• _Task input_
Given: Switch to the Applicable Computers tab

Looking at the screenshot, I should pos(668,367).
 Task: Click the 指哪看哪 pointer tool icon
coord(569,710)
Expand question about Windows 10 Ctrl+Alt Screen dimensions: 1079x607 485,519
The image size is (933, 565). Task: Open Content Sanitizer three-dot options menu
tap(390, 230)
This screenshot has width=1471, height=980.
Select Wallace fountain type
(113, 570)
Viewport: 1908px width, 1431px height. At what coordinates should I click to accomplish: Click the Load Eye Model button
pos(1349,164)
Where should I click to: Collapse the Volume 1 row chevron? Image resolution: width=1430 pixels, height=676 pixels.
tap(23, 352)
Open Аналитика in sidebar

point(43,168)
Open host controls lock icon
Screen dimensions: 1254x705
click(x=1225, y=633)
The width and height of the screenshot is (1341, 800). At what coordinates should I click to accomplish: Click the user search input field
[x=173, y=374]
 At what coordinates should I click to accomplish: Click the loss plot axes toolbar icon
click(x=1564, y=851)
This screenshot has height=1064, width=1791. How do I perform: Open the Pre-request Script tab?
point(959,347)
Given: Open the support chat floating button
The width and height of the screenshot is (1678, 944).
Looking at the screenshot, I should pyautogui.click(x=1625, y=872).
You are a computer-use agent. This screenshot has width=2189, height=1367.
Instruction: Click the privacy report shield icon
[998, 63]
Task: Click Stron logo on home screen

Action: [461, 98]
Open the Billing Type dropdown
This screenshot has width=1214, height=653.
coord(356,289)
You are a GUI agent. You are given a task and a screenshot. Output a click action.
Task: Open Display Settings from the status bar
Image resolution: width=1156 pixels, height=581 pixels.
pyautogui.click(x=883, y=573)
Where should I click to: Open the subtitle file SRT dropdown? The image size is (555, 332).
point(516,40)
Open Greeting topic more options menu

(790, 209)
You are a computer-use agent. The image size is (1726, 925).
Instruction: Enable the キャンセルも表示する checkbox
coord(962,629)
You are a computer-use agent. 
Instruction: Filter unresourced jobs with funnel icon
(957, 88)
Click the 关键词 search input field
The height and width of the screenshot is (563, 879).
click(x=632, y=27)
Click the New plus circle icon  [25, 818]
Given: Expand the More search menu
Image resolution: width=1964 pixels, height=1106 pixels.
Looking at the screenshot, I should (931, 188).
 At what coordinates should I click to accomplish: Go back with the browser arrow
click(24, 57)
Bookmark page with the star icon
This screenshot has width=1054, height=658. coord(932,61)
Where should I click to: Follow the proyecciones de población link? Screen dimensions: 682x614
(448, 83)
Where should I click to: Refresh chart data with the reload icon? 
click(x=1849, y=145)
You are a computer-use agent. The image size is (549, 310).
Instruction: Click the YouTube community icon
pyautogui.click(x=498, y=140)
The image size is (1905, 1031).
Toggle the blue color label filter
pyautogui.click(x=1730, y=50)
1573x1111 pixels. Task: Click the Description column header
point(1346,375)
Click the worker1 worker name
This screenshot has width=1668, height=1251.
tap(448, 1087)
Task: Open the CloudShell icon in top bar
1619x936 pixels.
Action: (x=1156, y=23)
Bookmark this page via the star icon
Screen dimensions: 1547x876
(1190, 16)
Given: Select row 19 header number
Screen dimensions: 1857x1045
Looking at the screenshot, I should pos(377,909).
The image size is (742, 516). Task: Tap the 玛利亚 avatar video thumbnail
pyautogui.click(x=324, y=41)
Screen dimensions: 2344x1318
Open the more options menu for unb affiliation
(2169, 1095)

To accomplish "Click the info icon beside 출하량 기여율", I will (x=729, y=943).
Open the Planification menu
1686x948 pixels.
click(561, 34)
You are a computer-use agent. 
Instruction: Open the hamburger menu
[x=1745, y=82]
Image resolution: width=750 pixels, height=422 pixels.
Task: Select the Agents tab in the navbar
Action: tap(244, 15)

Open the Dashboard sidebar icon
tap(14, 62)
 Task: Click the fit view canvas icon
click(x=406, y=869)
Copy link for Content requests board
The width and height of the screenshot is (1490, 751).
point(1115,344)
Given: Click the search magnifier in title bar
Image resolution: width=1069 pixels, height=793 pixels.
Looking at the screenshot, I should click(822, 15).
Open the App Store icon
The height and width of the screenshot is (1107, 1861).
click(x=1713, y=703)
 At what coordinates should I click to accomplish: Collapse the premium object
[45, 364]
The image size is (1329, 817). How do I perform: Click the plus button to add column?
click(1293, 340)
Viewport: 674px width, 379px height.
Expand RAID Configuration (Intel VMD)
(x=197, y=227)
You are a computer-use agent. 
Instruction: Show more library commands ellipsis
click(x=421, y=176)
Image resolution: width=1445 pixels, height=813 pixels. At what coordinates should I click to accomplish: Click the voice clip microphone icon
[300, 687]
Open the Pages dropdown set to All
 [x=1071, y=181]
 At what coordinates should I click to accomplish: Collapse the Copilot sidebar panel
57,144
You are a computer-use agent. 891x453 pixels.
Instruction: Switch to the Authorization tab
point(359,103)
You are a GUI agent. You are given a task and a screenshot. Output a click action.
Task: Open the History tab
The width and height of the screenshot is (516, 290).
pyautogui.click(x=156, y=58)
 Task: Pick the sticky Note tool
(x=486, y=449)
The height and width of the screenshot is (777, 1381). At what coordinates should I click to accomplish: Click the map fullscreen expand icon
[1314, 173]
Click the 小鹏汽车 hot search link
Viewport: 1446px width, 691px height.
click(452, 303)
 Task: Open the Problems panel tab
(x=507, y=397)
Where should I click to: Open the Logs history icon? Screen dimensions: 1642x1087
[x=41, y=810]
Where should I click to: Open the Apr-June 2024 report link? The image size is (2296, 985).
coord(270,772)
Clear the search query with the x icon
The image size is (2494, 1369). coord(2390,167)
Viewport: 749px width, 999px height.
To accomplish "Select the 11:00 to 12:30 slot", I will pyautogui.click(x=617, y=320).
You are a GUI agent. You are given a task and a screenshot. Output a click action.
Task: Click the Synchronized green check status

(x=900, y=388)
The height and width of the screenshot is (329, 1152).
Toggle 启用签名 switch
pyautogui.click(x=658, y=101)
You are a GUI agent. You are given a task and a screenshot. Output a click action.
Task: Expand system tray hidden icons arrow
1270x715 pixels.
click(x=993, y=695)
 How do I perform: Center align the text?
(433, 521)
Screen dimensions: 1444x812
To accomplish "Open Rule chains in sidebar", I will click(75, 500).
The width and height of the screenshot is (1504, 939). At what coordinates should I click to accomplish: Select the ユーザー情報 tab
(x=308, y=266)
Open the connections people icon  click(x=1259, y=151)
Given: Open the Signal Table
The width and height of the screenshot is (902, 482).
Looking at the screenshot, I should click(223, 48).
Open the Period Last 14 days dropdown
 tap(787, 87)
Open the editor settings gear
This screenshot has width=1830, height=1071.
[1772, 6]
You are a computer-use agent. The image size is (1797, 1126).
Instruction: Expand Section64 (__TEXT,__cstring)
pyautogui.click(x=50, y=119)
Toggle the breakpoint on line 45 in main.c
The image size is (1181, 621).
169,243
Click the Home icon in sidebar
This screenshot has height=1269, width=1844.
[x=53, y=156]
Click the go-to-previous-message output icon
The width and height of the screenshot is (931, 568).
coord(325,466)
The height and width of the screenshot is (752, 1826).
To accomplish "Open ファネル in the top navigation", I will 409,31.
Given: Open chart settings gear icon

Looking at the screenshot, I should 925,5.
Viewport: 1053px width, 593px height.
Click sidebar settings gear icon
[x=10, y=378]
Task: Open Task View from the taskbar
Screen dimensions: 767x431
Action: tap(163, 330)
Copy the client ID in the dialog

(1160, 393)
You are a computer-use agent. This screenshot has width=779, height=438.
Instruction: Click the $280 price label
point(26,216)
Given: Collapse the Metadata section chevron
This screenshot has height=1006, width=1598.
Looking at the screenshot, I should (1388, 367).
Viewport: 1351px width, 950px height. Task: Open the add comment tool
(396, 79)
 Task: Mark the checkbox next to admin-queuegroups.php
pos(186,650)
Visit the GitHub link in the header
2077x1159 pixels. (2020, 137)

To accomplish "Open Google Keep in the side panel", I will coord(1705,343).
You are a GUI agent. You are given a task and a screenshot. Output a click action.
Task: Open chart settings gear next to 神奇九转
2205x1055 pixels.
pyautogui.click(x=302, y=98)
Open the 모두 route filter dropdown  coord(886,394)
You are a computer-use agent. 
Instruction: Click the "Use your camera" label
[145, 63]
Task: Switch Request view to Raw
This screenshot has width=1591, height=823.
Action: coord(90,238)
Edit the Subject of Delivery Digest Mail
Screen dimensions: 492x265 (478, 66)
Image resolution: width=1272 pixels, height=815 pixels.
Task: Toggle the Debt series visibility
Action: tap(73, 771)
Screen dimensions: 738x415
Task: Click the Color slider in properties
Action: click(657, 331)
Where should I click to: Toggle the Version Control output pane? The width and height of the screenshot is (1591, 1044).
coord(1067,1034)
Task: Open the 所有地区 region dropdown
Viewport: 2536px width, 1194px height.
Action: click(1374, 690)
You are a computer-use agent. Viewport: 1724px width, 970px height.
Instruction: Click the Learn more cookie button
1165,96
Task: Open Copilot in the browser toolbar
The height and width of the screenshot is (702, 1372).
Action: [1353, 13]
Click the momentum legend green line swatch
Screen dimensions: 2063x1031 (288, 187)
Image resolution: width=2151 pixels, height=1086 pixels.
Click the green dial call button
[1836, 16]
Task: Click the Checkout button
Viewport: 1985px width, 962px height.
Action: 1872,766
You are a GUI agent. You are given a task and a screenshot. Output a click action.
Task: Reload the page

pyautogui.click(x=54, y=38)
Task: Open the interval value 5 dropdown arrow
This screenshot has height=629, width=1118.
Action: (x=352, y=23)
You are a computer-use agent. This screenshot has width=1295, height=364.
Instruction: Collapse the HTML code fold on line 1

• _Task objective_
Across the data, tally the lines containing "from" and give back the number alone.

• _Exercise answer_
2